ASSIGNMENT: Write out the material below exactly, beginning at the line that contains "At what coordinates should I click to accomplish: Choose" and ending with its last line, both ends included; write nothing else.

______

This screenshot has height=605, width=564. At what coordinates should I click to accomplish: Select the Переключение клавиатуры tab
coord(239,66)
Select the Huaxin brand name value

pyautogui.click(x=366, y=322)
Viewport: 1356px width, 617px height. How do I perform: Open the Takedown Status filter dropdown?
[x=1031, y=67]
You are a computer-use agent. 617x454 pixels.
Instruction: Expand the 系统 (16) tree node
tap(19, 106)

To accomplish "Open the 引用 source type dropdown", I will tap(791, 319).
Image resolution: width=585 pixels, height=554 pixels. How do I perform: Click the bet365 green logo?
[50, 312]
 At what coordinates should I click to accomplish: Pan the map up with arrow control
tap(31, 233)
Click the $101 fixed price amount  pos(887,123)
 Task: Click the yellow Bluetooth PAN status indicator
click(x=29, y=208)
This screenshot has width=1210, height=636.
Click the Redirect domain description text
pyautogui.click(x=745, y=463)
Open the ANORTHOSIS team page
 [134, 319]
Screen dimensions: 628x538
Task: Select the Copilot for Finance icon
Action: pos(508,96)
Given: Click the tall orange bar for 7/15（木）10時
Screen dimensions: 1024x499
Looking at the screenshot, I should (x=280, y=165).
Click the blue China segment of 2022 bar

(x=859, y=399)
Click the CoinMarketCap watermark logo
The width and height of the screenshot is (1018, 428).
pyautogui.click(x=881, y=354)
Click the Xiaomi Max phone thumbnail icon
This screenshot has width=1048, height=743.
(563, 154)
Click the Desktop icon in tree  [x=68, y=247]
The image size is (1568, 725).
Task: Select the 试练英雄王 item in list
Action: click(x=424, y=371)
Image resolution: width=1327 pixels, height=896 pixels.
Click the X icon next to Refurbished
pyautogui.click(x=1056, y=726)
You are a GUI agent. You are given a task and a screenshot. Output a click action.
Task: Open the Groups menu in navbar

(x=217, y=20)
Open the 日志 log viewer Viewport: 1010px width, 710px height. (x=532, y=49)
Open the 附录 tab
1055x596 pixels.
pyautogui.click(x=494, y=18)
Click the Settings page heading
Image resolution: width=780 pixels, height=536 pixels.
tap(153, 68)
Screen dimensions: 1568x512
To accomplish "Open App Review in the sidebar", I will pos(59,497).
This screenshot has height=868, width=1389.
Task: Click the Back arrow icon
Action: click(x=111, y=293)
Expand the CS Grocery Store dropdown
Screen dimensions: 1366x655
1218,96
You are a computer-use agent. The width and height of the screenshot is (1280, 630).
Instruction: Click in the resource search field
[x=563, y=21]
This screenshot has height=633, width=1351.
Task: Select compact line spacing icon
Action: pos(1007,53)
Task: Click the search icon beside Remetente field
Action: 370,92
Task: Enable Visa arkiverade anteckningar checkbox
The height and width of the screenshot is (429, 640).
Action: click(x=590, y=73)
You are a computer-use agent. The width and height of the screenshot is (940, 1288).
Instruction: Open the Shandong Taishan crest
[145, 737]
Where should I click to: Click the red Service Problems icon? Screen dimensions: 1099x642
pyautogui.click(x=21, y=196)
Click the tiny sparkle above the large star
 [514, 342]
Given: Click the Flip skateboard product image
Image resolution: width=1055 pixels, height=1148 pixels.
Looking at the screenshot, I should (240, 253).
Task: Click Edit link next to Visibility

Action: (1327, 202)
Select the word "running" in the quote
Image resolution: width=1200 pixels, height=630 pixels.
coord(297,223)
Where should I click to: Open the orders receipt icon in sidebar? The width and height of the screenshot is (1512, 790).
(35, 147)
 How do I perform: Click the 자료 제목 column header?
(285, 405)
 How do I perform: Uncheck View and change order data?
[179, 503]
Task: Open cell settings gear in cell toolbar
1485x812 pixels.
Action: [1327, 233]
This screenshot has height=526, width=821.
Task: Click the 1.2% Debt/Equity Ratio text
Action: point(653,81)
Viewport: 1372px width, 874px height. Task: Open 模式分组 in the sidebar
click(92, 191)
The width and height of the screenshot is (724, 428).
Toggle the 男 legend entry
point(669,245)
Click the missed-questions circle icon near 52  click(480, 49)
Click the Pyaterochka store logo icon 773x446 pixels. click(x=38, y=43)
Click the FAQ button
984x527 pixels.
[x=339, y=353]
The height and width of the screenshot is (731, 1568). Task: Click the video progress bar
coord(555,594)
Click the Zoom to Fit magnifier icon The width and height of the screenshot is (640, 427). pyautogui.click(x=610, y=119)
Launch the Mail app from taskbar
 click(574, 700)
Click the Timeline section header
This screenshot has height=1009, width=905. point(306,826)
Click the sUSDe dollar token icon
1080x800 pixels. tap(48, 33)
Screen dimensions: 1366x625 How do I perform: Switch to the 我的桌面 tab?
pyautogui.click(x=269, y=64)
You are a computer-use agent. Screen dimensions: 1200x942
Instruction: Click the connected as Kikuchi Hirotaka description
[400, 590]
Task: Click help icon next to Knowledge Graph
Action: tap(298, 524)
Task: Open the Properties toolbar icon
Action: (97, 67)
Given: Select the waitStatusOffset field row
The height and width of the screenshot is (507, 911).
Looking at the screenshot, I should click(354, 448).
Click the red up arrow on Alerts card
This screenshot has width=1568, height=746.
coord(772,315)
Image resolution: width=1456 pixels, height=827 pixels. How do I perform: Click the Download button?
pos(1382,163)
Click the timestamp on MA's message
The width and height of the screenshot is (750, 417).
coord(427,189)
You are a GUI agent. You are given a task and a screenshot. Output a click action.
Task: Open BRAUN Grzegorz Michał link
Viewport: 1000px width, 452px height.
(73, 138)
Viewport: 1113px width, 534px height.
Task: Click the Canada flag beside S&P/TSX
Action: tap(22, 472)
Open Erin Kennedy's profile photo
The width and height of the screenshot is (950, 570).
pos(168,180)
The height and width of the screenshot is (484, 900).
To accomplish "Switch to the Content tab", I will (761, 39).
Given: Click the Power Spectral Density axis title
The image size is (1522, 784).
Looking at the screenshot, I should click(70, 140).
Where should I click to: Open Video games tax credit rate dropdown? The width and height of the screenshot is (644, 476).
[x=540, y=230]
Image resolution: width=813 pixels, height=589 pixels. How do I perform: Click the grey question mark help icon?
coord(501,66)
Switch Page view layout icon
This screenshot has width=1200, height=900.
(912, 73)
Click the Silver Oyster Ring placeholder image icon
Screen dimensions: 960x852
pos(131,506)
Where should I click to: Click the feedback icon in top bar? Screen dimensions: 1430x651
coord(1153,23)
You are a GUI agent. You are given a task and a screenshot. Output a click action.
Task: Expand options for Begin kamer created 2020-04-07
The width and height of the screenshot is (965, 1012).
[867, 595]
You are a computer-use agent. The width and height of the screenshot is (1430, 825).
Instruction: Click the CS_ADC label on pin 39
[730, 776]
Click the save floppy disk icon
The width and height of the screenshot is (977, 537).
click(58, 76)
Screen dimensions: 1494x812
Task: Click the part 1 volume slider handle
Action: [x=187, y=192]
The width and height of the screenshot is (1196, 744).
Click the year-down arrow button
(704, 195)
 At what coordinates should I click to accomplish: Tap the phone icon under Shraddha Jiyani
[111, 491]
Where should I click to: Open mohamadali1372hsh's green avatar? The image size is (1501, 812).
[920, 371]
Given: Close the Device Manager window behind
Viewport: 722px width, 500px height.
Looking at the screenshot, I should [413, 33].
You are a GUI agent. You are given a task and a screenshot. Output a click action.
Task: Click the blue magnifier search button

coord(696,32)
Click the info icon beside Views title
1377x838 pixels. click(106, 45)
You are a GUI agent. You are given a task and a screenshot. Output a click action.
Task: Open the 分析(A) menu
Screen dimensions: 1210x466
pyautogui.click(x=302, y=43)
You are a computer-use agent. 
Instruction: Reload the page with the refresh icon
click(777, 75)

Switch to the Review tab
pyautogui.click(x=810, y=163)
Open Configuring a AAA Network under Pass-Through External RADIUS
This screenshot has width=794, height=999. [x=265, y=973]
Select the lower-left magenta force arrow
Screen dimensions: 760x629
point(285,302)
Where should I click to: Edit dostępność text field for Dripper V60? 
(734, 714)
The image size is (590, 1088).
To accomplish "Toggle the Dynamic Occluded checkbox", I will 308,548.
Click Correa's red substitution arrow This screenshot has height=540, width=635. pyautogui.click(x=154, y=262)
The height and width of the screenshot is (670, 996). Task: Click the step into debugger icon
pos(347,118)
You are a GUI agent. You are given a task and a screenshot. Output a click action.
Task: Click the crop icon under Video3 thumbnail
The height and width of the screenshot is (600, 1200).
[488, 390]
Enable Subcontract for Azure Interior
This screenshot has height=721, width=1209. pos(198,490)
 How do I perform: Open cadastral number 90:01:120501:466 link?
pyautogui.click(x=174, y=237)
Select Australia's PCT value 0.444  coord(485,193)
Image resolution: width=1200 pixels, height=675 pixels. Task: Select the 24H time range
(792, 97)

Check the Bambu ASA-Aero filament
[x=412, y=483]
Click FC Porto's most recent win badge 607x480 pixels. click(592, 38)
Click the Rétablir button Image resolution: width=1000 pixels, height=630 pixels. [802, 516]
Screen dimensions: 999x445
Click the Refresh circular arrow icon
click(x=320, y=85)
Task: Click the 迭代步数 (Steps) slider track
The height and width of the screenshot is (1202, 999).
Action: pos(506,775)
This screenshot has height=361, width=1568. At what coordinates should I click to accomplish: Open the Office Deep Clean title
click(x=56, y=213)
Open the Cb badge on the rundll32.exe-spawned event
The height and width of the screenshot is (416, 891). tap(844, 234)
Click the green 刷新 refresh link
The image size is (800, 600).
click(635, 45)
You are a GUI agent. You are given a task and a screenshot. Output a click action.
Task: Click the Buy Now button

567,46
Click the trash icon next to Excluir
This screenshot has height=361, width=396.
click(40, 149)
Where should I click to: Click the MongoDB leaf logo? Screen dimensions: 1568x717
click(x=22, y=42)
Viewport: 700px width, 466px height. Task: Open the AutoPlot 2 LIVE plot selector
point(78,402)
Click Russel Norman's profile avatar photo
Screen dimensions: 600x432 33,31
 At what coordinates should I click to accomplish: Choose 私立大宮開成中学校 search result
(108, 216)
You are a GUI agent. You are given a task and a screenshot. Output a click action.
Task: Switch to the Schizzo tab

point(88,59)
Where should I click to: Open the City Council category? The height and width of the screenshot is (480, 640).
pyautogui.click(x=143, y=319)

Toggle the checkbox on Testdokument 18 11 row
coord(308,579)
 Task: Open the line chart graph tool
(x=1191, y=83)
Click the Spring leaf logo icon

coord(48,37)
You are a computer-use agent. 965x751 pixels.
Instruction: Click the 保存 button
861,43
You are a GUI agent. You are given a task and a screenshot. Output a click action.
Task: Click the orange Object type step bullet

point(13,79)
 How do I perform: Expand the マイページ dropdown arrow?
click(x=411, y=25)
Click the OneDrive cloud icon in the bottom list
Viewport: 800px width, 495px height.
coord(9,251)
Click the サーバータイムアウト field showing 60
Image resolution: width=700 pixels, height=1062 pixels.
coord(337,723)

______

YOUR SOLUTION:
 At what coordinates should I click to accomplish: Choose 私立大宮開成中学校 search result
(108, 216)
You are a GUI agent. You are given a task and a screenshot. Output a click action.
Task: Switch to the Schizzo tab

point(88,59)
Where should I click to: Open the City Council category? The height and width of the screenshot is (480, 640).
pyautogui.click(x=143, y=319)

Toggle the checkbox on Testdokument 18 11 row
coord(308,579)
 Task: Open the line chart graph tool
(x=1191, y=83)
Click the Spring leaf logo icon

coord(48,37)
You are a computer-use agent. 965x751 pixels.
Instruction: Click the 保存 button
861,43
You are a GUI agent. You are given a task and a screenshot. Output a click action.
Task: Click the orange Object type step bullet

point(13,79)
 How do I perform: Expand the マイページ dropdown arrow?
click(x=411, y=25)
Click the OneDrive cloud icon in the bottom list
Viewport: 800px width, 495px height.
coord(9,251)
Click the サーバータイムアウト field showing 60
Image resolution: width=700 pixels, height=1062 pixels.
coord(337,723)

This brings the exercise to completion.